▶ [LISTING]
####
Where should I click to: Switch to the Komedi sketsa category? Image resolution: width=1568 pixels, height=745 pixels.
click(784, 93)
####
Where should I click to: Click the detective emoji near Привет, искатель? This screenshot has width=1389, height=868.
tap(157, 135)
####
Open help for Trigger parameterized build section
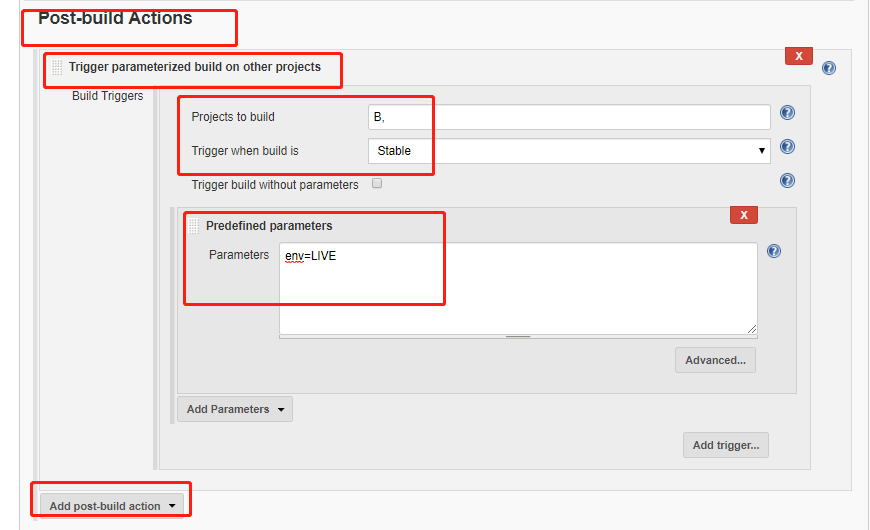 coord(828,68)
####
▶ [WORK TO DO] Give the lines that begin at the one containing "Where should I click to: Click" and stop after the one containing "tap(157, 135)". Swap "detective" for "smiling" and leave everything else unchanged.

▶ [TASK OUTPUT]
Where should I click to: Click the smiling emoji near Привет, искатель? This screenshot has width=1389, height=868.
tap(157, 135)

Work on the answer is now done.